▶ EXERCISE TASK:
Express the rows starting at the line containing "You are a GUI" and ending at the line containing "coord(34,463)" as a two-column CSV with the headers request and answer, one line per request. Put the request text and its answer each in a single quoted field, replacing line breaks with spaces.

Rows from a data collection
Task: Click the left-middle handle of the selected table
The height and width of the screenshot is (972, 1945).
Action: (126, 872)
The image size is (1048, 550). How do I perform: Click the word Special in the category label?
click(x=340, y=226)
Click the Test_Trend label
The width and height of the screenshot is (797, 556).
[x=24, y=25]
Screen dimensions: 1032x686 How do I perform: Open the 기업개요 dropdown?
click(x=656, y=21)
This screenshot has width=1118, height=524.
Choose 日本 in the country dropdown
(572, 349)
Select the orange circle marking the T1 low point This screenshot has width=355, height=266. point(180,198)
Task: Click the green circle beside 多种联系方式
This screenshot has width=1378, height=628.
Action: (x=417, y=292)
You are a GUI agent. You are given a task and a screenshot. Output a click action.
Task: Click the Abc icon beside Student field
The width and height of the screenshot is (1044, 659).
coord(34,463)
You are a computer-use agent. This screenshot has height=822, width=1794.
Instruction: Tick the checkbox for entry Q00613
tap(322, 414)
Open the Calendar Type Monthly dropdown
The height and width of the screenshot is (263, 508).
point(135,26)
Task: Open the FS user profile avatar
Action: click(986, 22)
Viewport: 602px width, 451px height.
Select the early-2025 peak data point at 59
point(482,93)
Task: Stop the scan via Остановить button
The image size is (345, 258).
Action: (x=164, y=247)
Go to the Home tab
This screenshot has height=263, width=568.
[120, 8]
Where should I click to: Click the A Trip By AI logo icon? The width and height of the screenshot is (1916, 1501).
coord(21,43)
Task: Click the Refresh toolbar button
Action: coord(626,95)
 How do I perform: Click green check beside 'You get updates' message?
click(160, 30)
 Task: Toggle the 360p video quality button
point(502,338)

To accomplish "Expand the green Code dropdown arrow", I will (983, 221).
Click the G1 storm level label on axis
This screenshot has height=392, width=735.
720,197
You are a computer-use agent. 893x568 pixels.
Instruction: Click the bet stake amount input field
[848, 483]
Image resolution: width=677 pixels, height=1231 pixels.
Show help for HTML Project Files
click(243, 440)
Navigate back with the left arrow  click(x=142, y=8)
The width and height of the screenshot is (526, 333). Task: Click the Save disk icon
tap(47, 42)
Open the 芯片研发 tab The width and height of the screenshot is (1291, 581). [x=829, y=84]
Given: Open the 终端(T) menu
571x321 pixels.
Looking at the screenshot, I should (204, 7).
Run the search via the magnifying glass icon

▶ FULL SOLUTION:
request,answer
"You are a GUI agent. You are given a task and a screenshot. Output a click action. Task: Click the Abc icon beside Student field The width and height of the screenshot is (1044, 659).","coord(34,463)"